## [Dataset entries]

★ ★ ★ ★ ★ ★ ★

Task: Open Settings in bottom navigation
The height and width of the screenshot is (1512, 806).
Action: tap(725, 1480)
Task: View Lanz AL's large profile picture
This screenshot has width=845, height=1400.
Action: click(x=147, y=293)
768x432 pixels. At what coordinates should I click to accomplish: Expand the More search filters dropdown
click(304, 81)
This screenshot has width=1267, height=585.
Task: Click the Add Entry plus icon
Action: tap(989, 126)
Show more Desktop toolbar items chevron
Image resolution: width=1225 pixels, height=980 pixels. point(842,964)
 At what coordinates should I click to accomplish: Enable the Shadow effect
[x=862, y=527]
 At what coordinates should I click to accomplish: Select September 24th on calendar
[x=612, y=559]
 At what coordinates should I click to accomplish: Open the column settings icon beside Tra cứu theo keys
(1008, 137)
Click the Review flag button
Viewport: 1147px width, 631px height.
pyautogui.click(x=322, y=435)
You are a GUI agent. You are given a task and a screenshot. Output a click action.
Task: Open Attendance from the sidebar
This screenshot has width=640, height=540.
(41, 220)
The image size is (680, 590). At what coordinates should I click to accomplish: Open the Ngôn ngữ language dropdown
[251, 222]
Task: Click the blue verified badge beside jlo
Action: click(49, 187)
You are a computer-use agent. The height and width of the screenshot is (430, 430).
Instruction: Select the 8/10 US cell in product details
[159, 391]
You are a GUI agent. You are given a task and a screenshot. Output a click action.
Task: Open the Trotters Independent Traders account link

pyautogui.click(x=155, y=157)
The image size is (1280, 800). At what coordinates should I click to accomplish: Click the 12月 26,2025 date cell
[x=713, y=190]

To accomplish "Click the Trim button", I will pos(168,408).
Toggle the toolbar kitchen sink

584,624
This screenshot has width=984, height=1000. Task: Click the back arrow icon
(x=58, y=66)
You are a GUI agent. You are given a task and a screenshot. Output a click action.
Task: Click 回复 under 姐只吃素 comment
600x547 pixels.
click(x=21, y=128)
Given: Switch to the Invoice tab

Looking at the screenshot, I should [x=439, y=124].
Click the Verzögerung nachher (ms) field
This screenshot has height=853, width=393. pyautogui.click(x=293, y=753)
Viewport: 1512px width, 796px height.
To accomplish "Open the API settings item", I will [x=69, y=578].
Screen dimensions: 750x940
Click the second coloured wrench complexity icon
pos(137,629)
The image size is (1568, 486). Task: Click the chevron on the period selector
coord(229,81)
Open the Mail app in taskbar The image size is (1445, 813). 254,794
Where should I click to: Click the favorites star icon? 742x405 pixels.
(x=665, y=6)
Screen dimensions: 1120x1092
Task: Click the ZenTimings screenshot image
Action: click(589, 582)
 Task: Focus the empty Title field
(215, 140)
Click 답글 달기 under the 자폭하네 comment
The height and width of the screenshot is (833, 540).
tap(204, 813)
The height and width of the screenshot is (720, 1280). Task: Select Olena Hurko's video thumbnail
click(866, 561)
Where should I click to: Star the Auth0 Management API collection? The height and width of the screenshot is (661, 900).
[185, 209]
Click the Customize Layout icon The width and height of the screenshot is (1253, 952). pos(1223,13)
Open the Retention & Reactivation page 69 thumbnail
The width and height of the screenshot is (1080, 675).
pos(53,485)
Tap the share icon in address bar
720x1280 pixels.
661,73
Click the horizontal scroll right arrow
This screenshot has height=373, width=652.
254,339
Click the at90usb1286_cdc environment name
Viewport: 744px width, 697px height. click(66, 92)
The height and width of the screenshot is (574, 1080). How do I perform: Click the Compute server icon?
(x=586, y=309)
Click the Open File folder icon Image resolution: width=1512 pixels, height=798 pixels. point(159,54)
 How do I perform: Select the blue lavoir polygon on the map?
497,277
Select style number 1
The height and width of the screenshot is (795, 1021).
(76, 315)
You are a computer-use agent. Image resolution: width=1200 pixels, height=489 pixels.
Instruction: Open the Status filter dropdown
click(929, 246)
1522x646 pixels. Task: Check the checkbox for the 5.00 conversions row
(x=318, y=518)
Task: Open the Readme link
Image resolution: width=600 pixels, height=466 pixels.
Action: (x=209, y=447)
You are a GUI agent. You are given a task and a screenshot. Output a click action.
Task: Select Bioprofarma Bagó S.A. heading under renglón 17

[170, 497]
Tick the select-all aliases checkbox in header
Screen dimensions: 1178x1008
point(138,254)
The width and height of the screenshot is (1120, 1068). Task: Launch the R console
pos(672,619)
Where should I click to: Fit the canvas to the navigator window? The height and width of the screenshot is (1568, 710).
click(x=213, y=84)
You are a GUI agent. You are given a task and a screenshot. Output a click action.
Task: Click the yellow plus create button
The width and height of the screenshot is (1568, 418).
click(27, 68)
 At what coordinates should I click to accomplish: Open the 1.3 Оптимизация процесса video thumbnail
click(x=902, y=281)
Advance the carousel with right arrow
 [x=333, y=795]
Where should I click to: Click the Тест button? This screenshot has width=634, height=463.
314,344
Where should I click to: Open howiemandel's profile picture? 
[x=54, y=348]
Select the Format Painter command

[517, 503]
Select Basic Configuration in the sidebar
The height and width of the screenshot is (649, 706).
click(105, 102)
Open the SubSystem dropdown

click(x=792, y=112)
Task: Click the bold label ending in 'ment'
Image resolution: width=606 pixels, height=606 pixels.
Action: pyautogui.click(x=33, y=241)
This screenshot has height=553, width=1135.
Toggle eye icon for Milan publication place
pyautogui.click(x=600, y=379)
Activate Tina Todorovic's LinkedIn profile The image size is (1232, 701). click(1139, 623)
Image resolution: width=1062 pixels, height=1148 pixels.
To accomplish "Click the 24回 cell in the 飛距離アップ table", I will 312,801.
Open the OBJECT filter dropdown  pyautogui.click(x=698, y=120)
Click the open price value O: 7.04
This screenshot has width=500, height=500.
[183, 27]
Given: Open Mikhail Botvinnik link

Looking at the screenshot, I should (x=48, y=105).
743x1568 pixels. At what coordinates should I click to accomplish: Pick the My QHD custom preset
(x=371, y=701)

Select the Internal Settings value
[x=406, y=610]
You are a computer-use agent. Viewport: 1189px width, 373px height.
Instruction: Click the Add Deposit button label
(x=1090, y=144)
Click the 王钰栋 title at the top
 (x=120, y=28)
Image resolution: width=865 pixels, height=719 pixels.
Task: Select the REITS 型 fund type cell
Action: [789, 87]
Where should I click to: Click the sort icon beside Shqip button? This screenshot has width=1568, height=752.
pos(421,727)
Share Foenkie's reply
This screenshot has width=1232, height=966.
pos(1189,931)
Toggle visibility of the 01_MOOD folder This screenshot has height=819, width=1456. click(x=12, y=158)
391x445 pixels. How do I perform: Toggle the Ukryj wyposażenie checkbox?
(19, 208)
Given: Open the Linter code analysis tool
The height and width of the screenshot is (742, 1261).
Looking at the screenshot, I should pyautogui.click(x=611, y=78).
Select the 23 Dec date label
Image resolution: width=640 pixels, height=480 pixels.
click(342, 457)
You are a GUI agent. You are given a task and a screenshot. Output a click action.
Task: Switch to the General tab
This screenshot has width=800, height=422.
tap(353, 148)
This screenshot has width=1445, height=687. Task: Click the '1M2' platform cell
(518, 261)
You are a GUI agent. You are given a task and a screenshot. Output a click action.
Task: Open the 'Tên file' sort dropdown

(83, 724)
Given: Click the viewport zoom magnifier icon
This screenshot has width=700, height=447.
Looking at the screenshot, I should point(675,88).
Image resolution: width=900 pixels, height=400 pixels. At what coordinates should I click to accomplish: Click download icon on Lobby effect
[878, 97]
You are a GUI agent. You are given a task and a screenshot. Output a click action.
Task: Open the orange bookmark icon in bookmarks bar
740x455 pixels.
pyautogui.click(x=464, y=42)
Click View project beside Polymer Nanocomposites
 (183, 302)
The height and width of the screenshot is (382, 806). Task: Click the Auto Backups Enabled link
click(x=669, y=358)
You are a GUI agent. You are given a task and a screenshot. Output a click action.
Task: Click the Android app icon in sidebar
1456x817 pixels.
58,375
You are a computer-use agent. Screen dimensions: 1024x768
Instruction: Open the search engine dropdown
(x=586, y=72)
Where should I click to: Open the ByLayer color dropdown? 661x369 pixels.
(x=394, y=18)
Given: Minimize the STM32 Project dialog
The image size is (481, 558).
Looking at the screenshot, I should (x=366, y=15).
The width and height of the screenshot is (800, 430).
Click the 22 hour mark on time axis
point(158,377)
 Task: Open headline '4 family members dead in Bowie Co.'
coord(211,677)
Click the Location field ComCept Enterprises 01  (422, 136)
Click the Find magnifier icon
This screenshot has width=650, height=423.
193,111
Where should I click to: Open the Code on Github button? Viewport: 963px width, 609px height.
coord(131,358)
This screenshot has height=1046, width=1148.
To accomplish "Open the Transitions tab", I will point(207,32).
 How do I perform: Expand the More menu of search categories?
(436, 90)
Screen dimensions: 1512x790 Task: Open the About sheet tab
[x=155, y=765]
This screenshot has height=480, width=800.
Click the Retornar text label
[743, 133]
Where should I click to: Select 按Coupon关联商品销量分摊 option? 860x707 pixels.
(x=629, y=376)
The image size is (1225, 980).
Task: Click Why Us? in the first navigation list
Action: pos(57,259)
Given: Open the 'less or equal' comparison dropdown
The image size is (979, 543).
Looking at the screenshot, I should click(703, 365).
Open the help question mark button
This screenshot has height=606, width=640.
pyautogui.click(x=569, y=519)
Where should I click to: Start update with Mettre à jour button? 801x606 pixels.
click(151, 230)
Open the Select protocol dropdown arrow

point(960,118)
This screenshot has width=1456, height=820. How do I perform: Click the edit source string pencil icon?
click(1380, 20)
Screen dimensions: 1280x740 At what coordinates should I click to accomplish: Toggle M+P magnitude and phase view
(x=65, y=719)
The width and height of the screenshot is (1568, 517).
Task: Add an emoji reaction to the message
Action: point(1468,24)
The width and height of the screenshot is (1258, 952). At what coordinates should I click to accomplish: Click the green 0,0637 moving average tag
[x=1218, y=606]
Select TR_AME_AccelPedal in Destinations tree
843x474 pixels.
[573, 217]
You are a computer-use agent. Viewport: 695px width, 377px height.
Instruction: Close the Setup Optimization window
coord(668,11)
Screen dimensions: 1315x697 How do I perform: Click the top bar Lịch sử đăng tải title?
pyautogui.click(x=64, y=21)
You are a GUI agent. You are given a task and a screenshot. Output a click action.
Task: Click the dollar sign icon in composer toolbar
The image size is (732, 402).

★ ★ ★ ★ ★ ★ ★

## [Task details]
All lines above containing the string "magnifier": copy each one.

## [Reply]
Given: Click the viewport zoom magnifier icon
Click the Find magnifier icon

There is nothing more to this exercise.